Réplique du tissu original, l’ancien velours gaufré artisanal qui habille de jaune les sièges a été a été soigneusement nettoyé, tout comme le tapis de sol de grande tradition. Fait main, le rembourrage à neuf des banquettes élégamment incurvées a été réalisé de façon traditionnelle, en crin de cheval, crin végétal et jute, matériaux qui assurent confort et résistance. «Un travail minutieux offert à notre sens artistique et à l’émotion», déclare Gérard Moinat, heureux d’avoir pu contribuer à la sauvegarde historique du bâtiment.
Le coût de la rénovation se monte à près de 16 millions de francs, financés pour l’essentiel par les cantons de Vaud, de Genève et du Valais, ainsi que par la Confédération et l’Association des amis des bateaux à vapeur du Léman (ABVL).

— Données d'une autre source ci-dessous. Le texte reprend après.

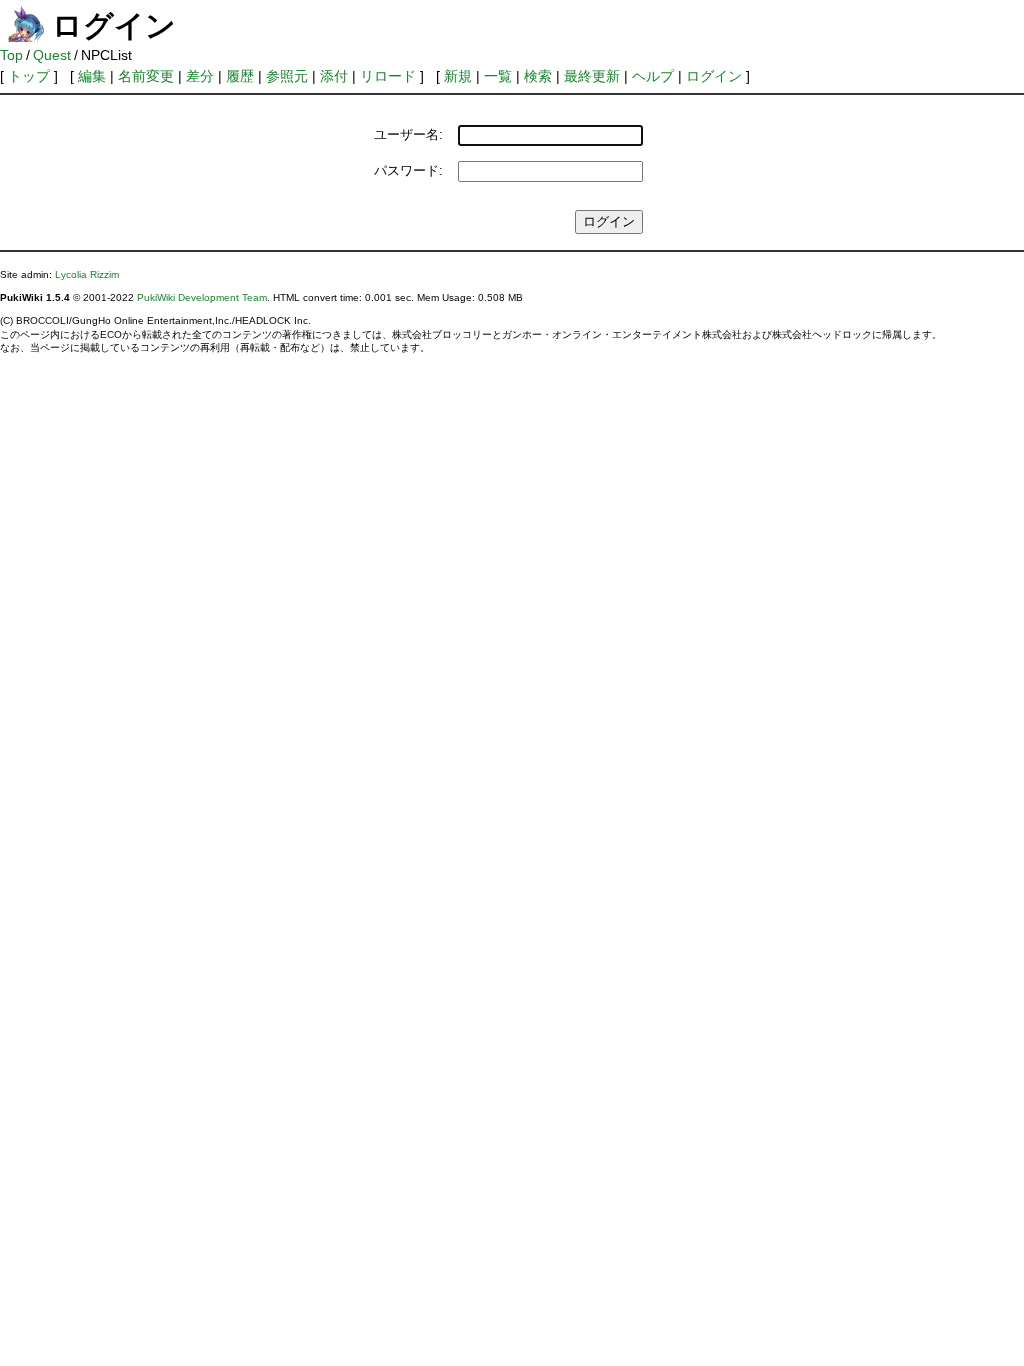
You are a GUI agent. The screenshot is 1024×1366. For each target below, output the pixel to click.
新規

Après le «Rhône», l’«Helvétie» et le «Simplon», deux fleurons de la flotte Belle-Epoque de la CGN devraient être restaurés ces prochaines années.
Ici, Dieu gît dans la beauté de l’authenticité et des détails. Un chantier exemplaire. Ne reste plus qu’à répondre à l’appel de l’originel sifflet à trois notes du «Rhône», remis en fonction en 2013, à s’installer pour jouir du paysage, tout en découvrant les roues à aubes et la timonerie à travers de nouveaux hublots, sans oublier la machinerie sous ses capots transparents.